# Gas Furnace, Electronic Ignition, Dust



## billb (Mar 22, 2011)

Hello,
My girlfriend has a two year old gas fired forced hot water system vented to the outside. We recently completed masonry repairs and generated a great deal of dust in the basement.
The heating system does not work properly, now. Her plumber came this AM and said the whole boiler needs to be taken apart and cleaned. I say only the parts which apply to the gas and heating side; the water and pumps are OK.
From memory it's a Weil-McLain, a small unit; it's a saltbox. What would be the expected costs for this operation?
Thank you.


----------



## paul52446m (Mar 23, 2011)

billb said:


> Hello,
> My girlfriend has a two year old gas fired forced hot water system vented to the outside. We recently completed masonry repairs and generated a great deal of dust in the basement.
> The heating system does not work properly, now. Her plumber came this AM and said the whole boiler needs to be taken apart and cleaned. I say only the parts which apply to the gas and heating side; the water and pumps are OK.
> From memory it's a Weil-McLain, a small unit; it's a saltbox. What would be the expected costs for this operation?
> Thank you.


I don't know which Weil-McLain  boiler you have so hard to tell you what all you have to do.

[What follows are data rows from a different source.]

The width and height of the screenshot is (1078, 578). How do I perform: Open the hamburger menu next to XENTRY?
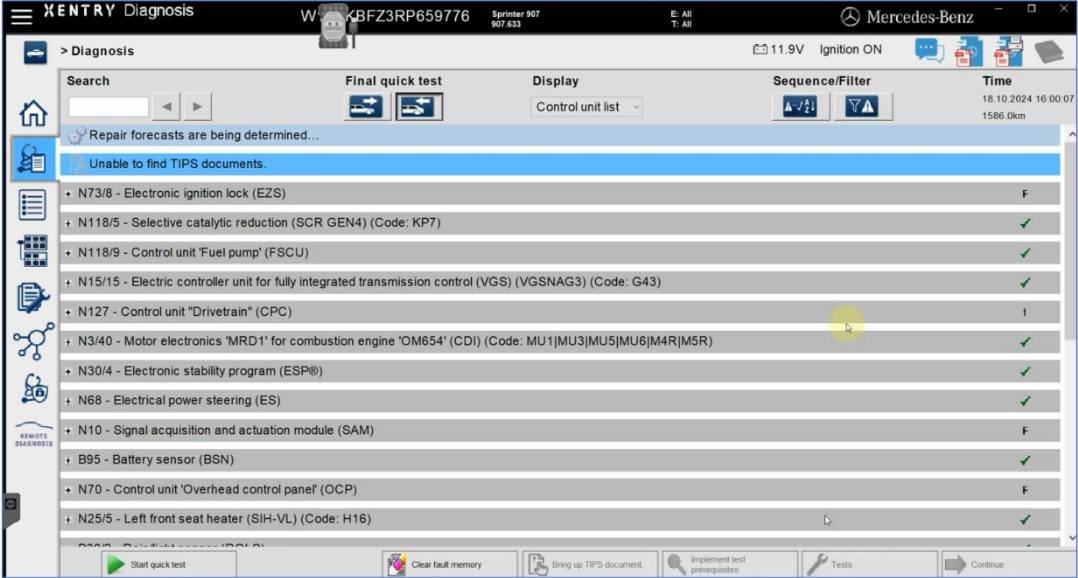pyautogui.click(x=20, y=15)
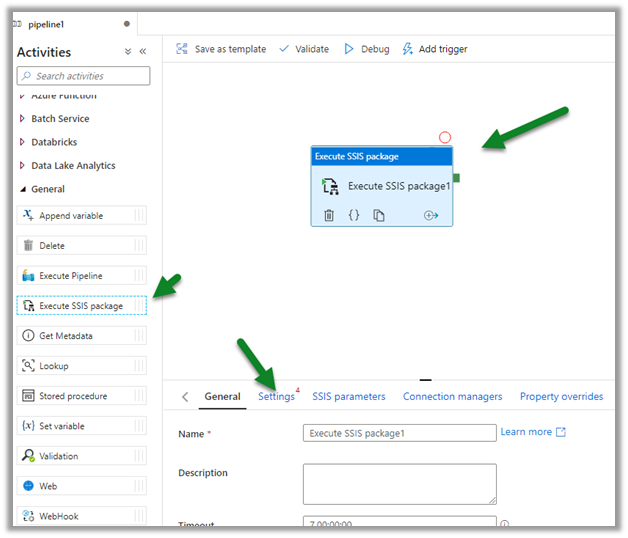Switch to the Settings tab
The width and height of the screenshot is (628, 538).
276,397
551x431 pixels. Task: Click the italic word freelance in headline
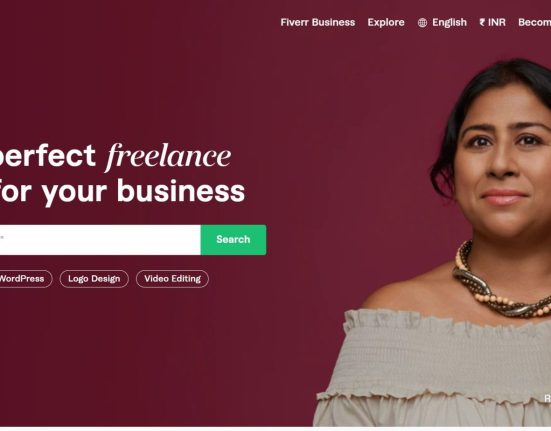coord(168,156)
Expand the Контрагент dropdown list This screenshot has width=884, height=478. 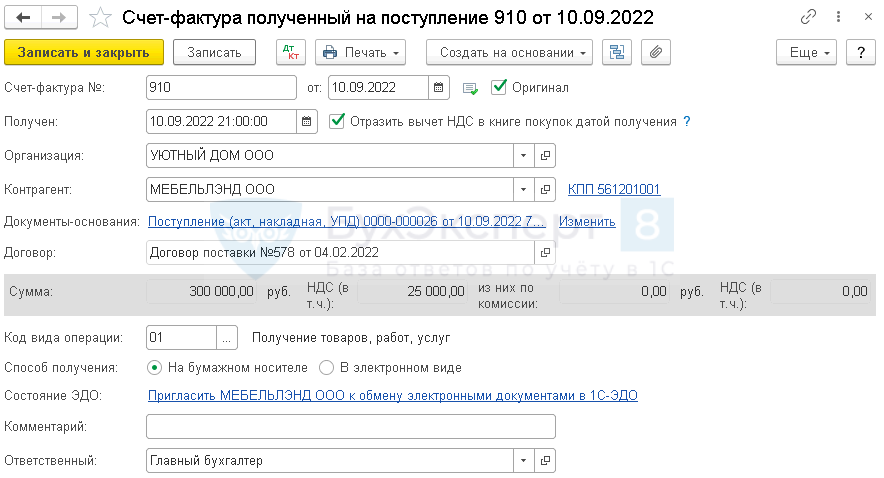point(524,189)
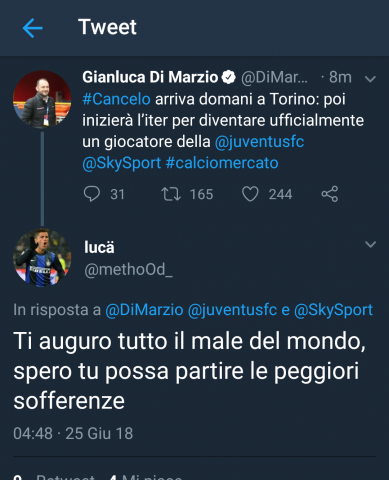
Task: Expand options chevron on lucä's reply
Action: 370,244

You do not need to break into the water at all. If you have had to much dust then you have to take out the burners, clean them, take stack off, top metal cover on the boiler, and flue collector box.
 Then they will have to Brush through the flue ways, and vacuum it out.
 After all parts are cleaned , put it all back together. This would be a standard boiler. Service man would probably take about 4 to 5 hr.
 So from there you would have to see what they would charge.
 I would do this job for about $150.00plus gas for my truck, but some service men think they are worth $300.00 a hr. ?????   Paul


----------



## billb (Mar 24, 2011)

Thanks, Paul. It turns out that apparently the cement dust was only part of the problem. BTW, you were correct about the time required.
The service man also said that there is not enough air in the small cellar for the burner to work efficiently and suggested a fan-fed intake from the exterior. The gas pressure was also low.


----------